WRITTEN EXERCISE: Can you rewrite the records as a numbered list, from the line containing "Image resolution: width=615" through the end of the records, with blank lines omitted and the pictures left out?

GIVEN RECORDS:
########
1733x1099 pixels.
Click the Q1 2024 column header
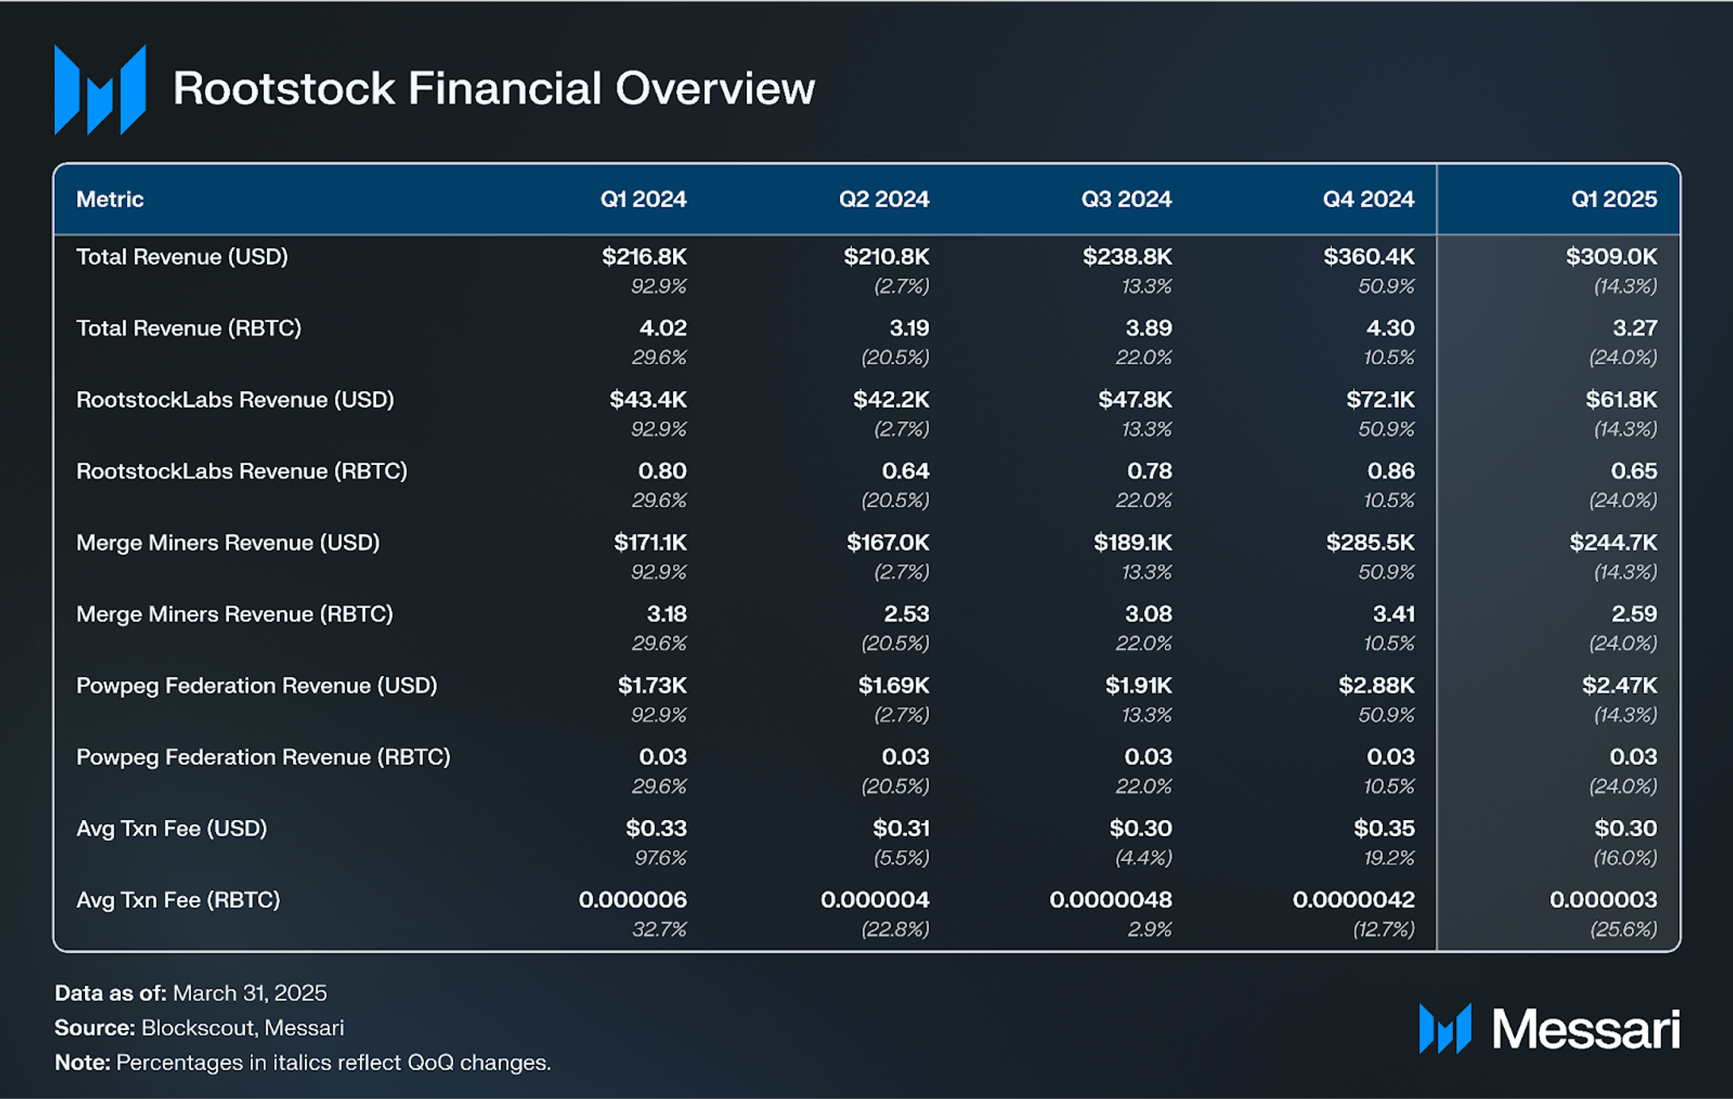pyautogui.click(x=643, y=199)
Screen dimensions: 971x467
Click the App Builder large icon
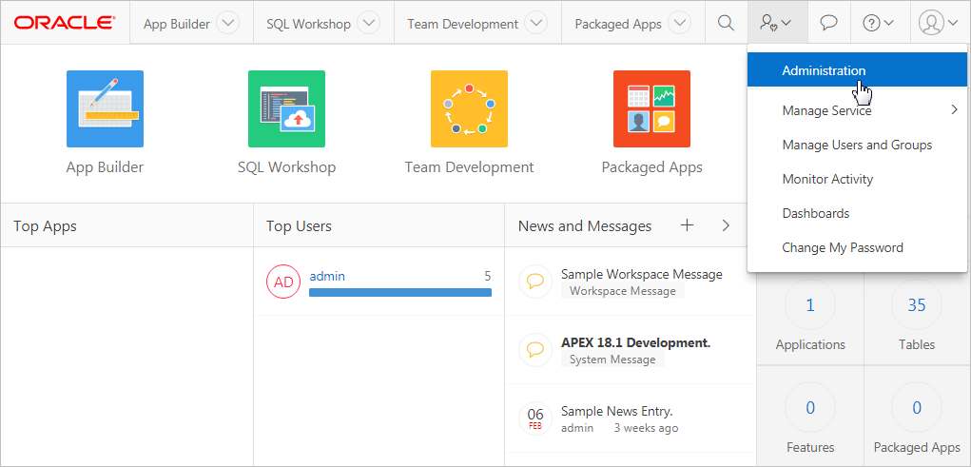(105, 108)
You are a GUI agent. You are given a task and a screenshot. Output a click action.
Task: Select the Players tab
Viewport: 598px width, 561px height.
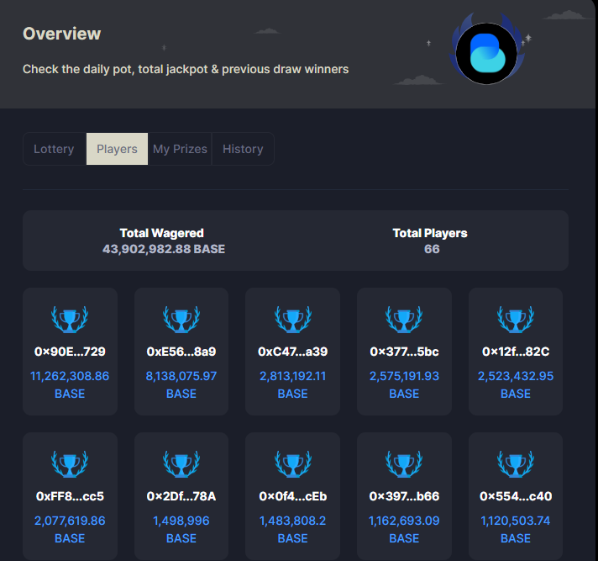tap(117, 149)
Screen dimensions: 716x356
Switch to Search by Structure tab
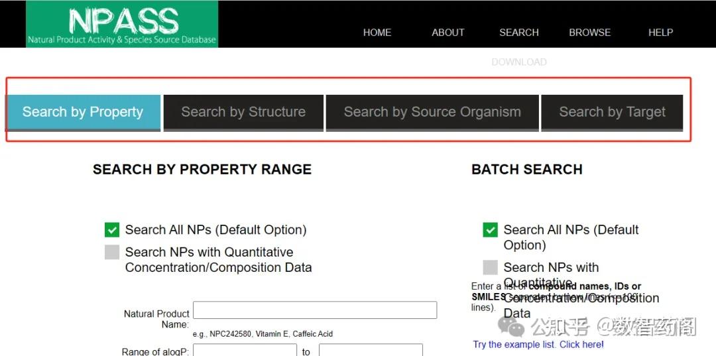pyautogui.click(x=243, y=112)
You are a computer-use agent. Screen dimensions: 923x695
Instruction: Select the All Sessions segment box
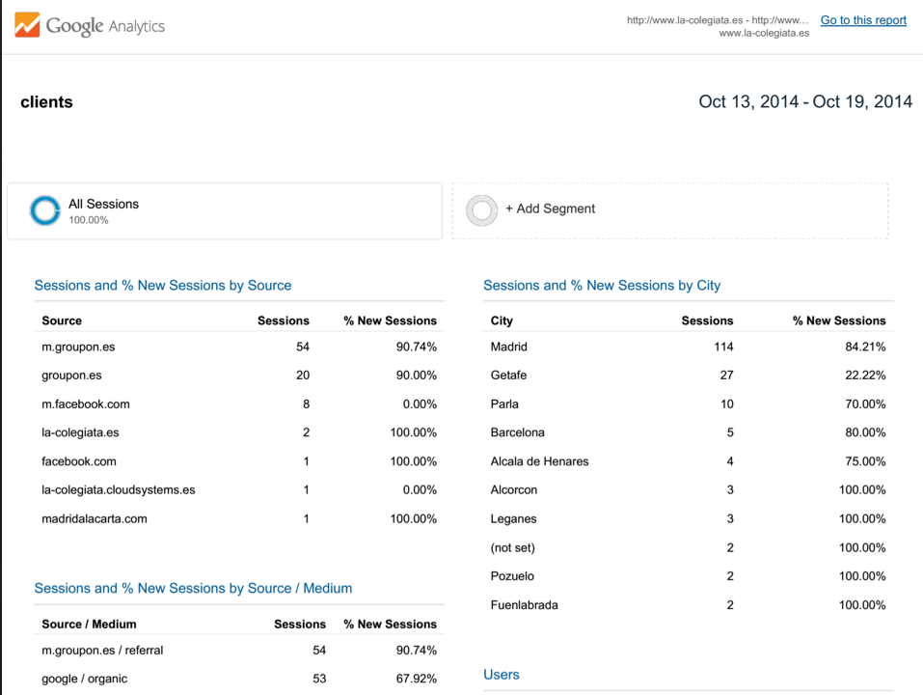click(x=225, y=210)
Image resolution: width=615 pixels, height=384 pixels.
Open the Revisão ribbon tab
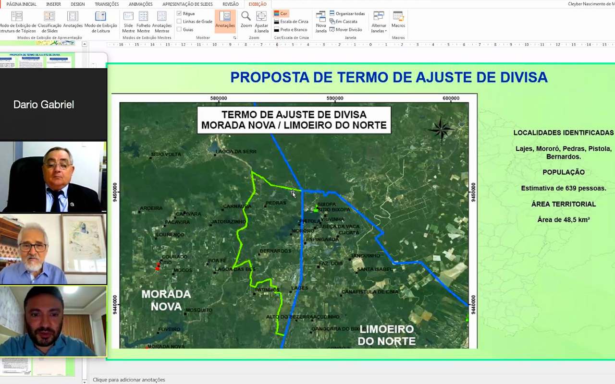tap(231, 4)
########
WORKED ANSWER:
1. Image resolution: width=615 pixels, height=384 pixels.
2. Open the Revisão ribbon tab
3. tap(231, 4)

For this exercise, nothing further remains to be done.